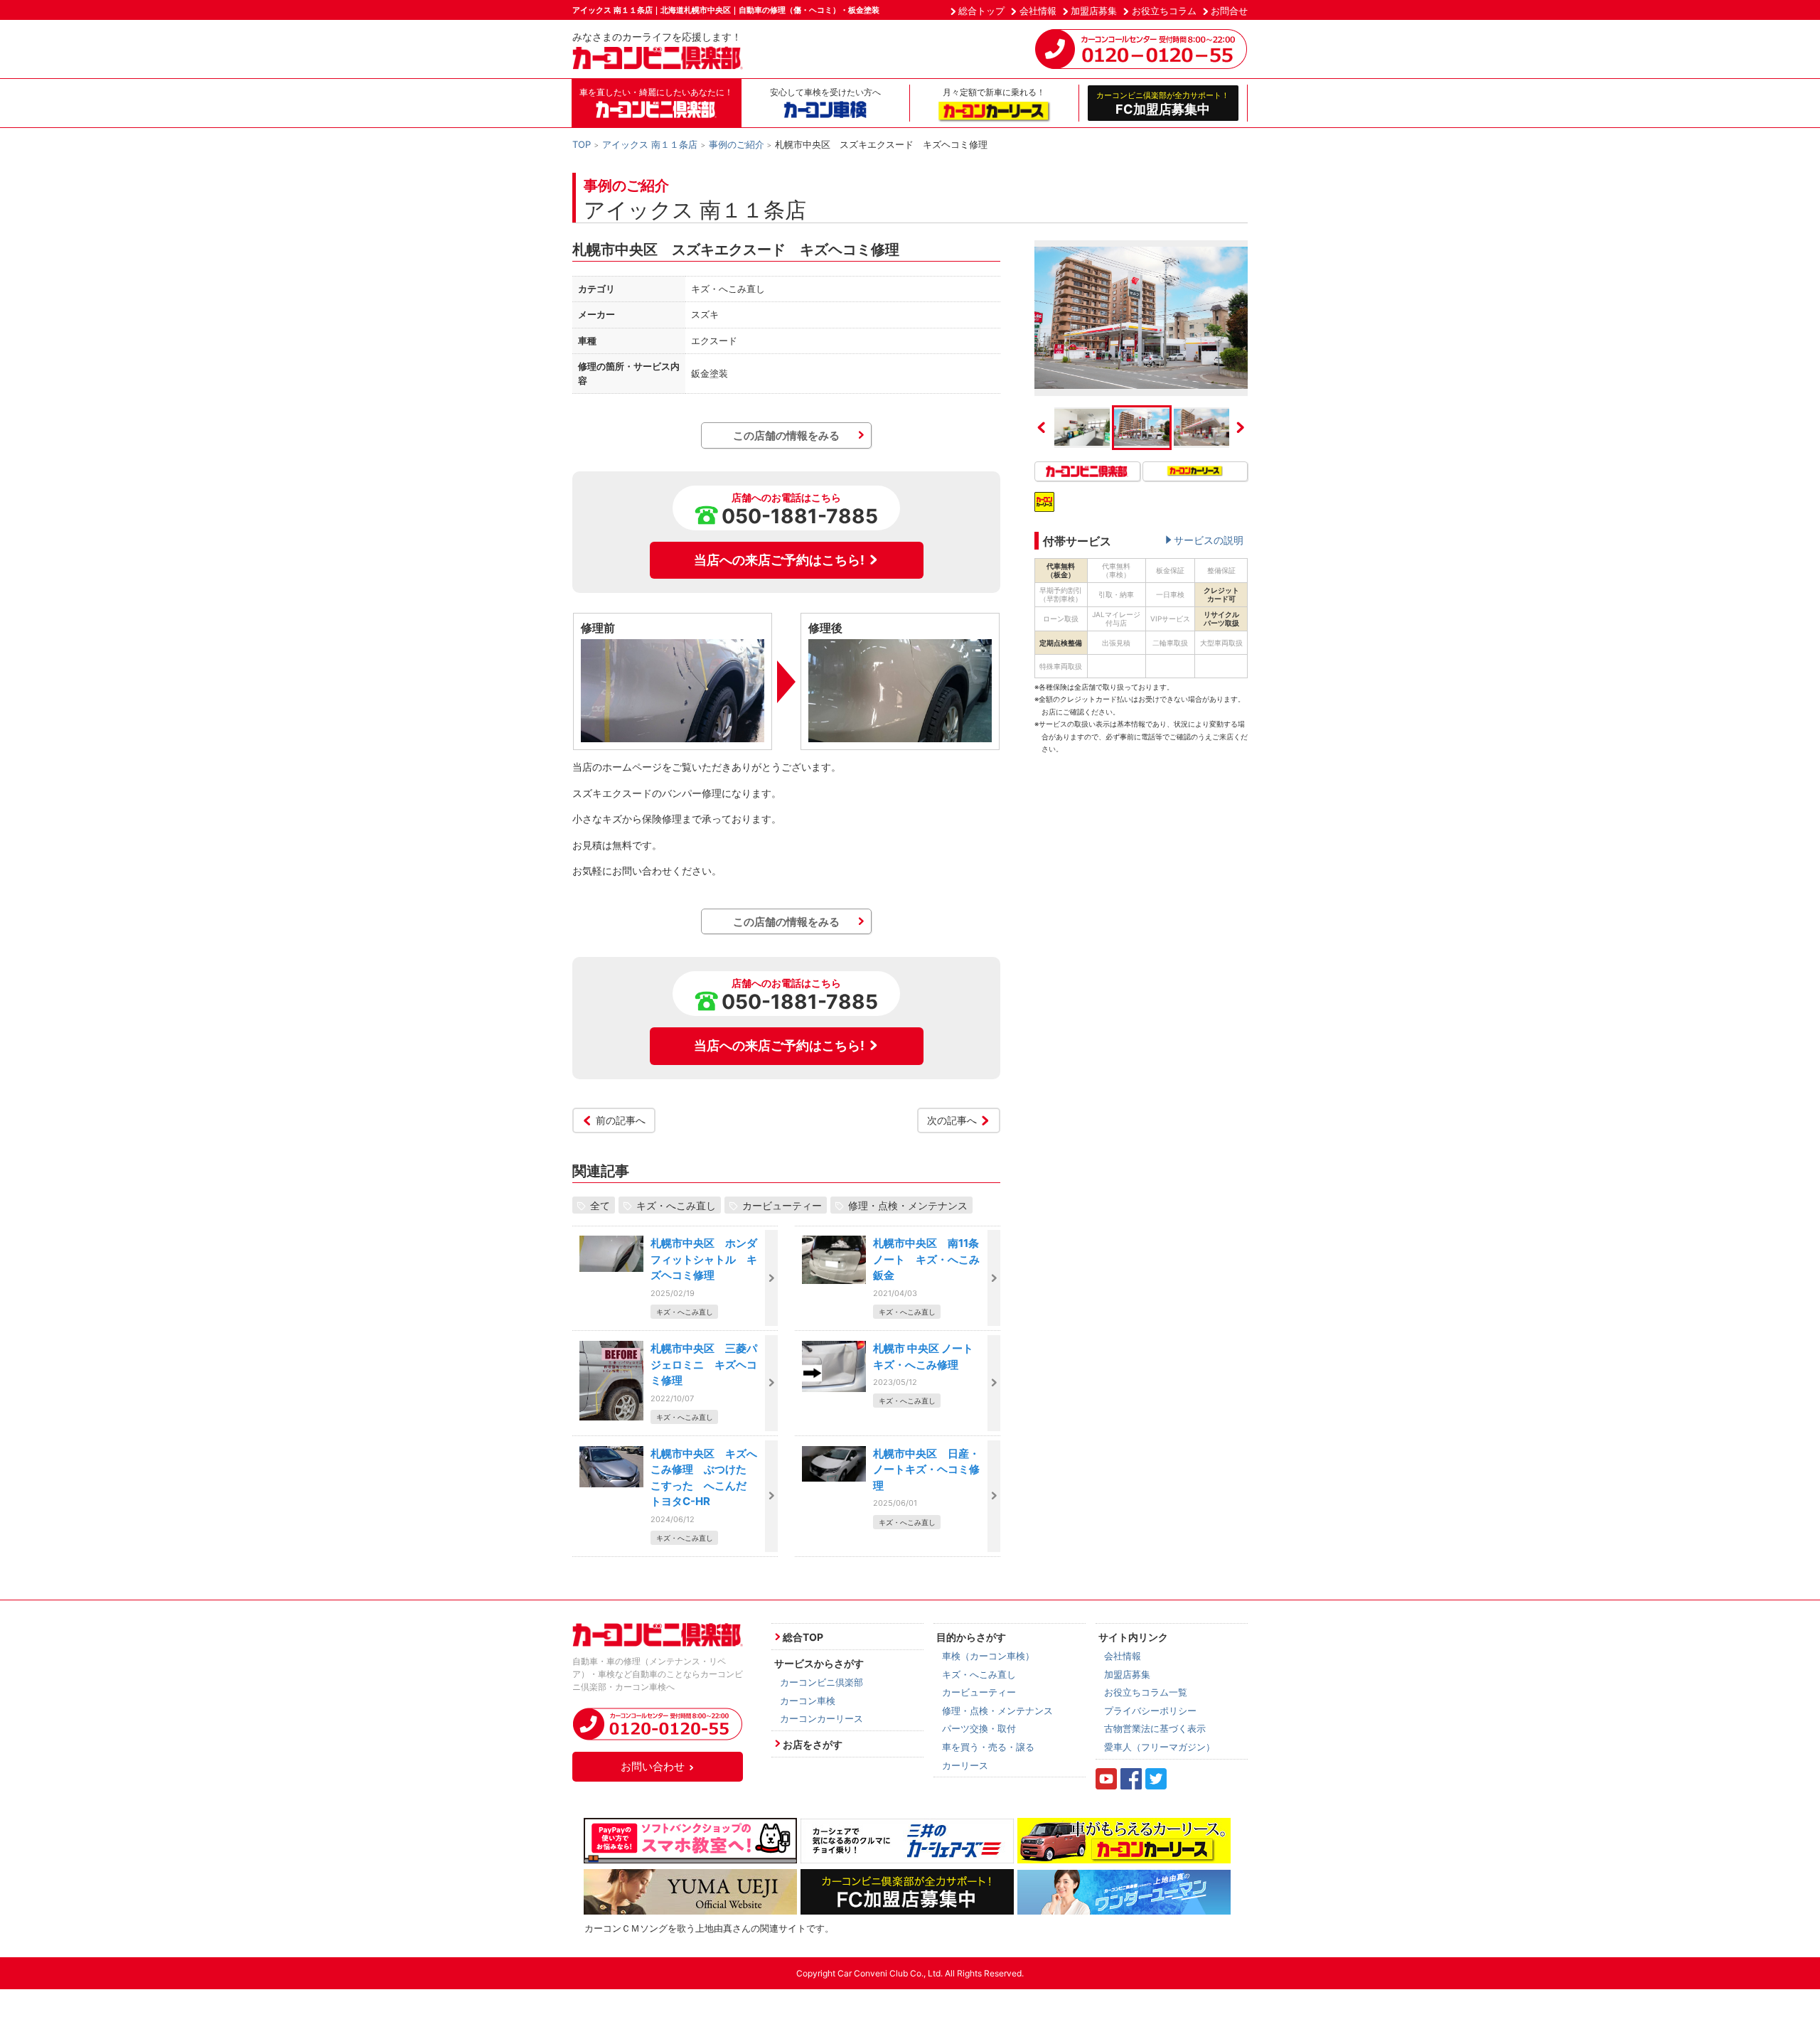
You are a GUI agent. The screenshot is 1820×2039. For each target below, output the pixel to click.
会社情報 (1037, 10)
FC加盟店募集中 (1162, 103)
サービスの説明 (1208, 540)
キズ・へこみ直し (676, 1205)
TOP (581, 144)
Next (1240, 427)
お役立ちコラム (1164, 10)
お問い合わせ (653, 1766)
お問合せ (1229, 10)
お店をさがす (812, 1744)
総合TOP (803, 1637)
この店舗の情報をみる (786, 435)
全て (600, 1205)
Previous (1041, 427)
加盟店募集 (1094, 10)
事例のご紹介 (736, 144)
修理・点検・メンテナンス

**Task**: Final part of the records: return the line that contains "お店をさがす (812, 1744)" and every line after it, exactly, with no other lines added.

**Response to the exercise**:
お店をさがす (812, 1744)
総合TOP (803, 1637)
この店舗の情報をみる (786, 435)
全て (600, 1205)
Previous (1041, 427)
加盟店募集 (1094, 10)
事例のご紹介 (736, 144)
修理・点検・メンテナンス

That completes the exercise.